Home

Back


My Virtual Daughter, katie.com
January 12, 1999

 

Over the holidays, I received an email from my daughter Katie. "Dad, I hope you won’t be mad at me, but I’ve decided to go virtual."

"And just what does that mean?" I hunt-and-pecked back.

"It means that you keep sending my allowance and paying tuition to my school, but I won’t actually be there anymore."

"That’s not going virtual, Katie," I re-digited, "that’s going teenager."

"Seriously, dad. I’m dropping out of this snail school you sent me to so I can start a virtual company."

"And what will this virtual company do?"

"I haven’t decided yet, Aged Parent. But my investment banker says I can be virtually assured of going public this spring at 70x virtual revenues."

"Well, save a few shares for me in the IPO, sweetheart. I have to go now; your brother is IM’ing me to meet him in a chatroom where I can wire funds real-time."

Maybe Katie is onto something. At current Internet stock price levels, the air is so thin it seems to have affected investors’ judgement. Normally sober analysts are raising their price targets for unprofitable companies already selling at two-digit multiples of revenues.

These valuations remind me of Tokyo real estate prices in the late 1980’s, when the Imperial Palace – it’s a one-mile jog around its walls -- was briefly worth more than California. Tokyo property prices have fallen about 10% every year since then – think of it as a tithing program for overzealous Japanese investors administered by the Bank of Japan. The same thing will happen here for Internet stocks; the only question is when. This brings us to:

Rutledge’s Rule #1: When the price of something gets too high, sooner or later it will fall. More specifically, when the market value of an unprofitable company reaches the GDP of a small country in Europe, it is time to sell the stock.

It would be less than honest if I did not stop here and admit that I own some of these stocks as well. After all, I am only human. But at least I understand that I am doing this for entertainment, not investment returns.

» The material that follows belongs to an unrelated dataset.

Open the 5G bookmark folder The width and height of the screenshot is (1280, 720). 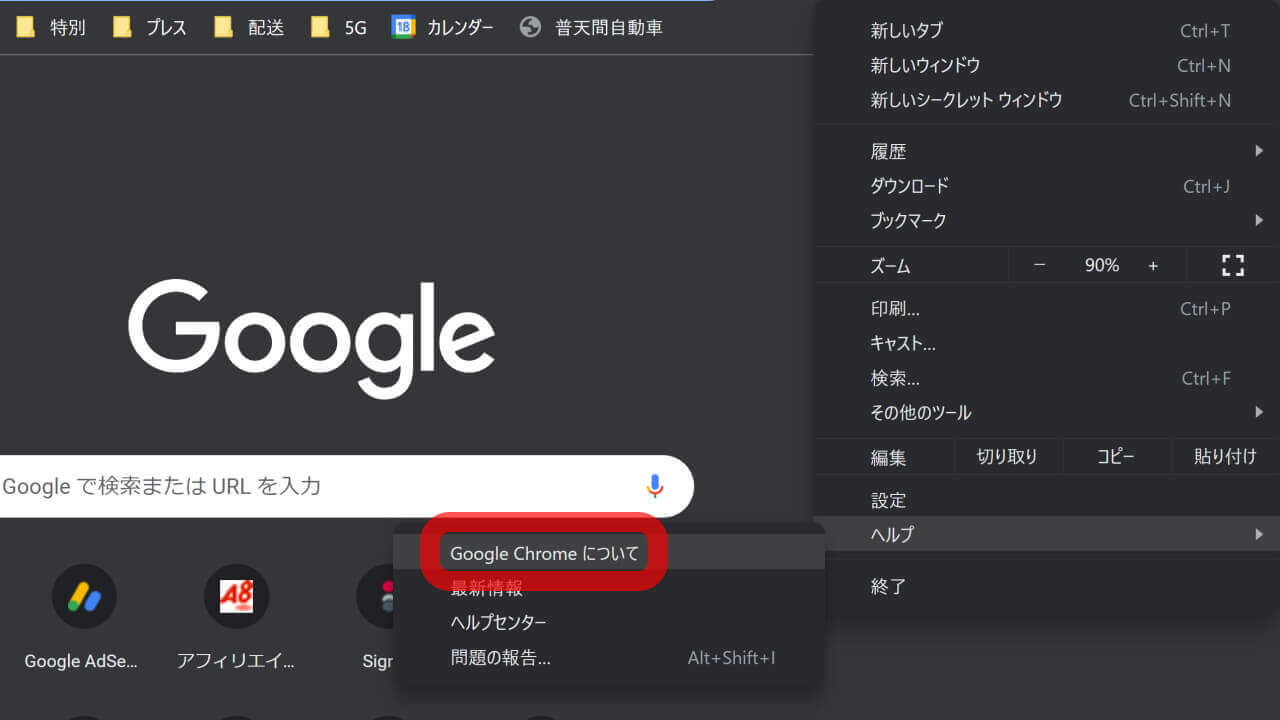point(340,27)
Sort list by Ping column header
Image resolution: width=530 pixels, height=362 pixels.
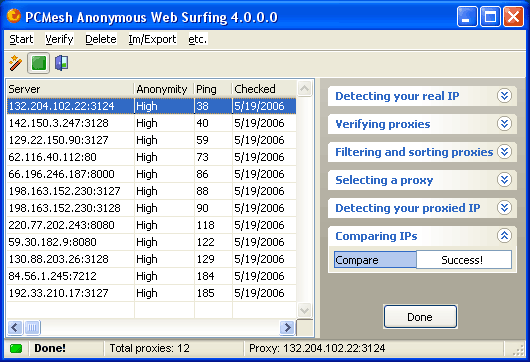[x=213, y=89]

The real story of the Internet is not about stocks, however; it is about clocks. Real-time, i.e., instant, communications will have an enormous impact on our lives by changing both the way we learn and the way we earn. It is still enjoyable to use my time to go to the library to collect information, for example, but it is no longer necessary. Now I can retrieve documents from any library in the world instantly from home. I do not even need a library card any more, and library fines – the nightmares of my youth – are obsolete.

The Internet literally takes time out of doing work (chrono-suction?) by eliminating all the queuing costs of collecting information and communicating with others. These wasted bits of time that are sandwiched between all the truly useful things we do in our lives represent a tremendous waste of energy. At one point long ago, it took months for a letter to make one round trip between New York and London to clarify a business idea. In the meantime, people on both sides of the Atlantic sat around aging. One day last week I had five email round trip conversations with a man in Singapore in one day without interrupting my regular work.

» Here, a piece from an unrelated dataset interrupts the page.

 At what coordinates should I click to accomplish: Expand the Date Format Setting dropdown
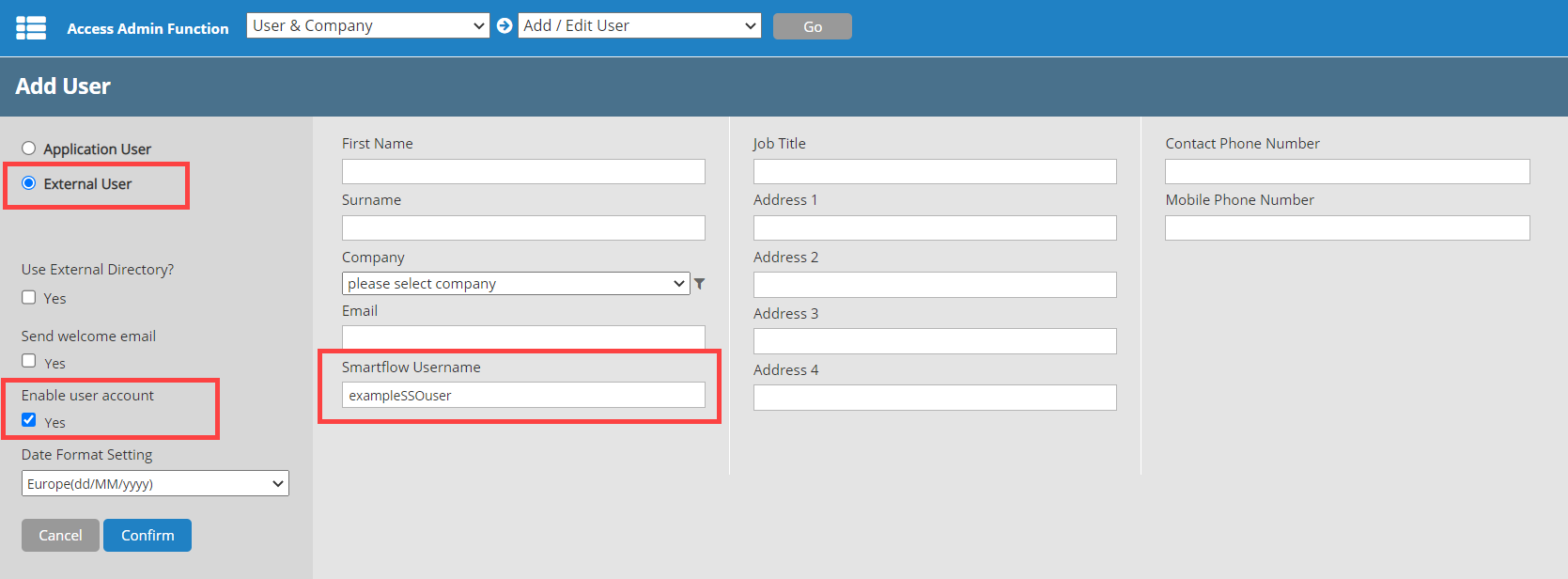155,483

In the same way that compression software squeezes the empty space out of computer files, the Internet squeezes the waiting time out of our lives. Analytically, this should have the same beneficial effects on the economy as an increase in our effective life span. We will get more useful things done in our life times.

Leonardo da Vinci lived to be 70 years old. Out of Leonardo’s 70 years, I will bet he spent 30 of them metaphorically walking to the library. He had to wait to get information, wait for answers when communicating with people and wait to receive the materials he needed to create his wonderful works of art. Delays in communication and transportation interrupted every aspect of his life. That means he had an effective, or productive, life span of only 40 years.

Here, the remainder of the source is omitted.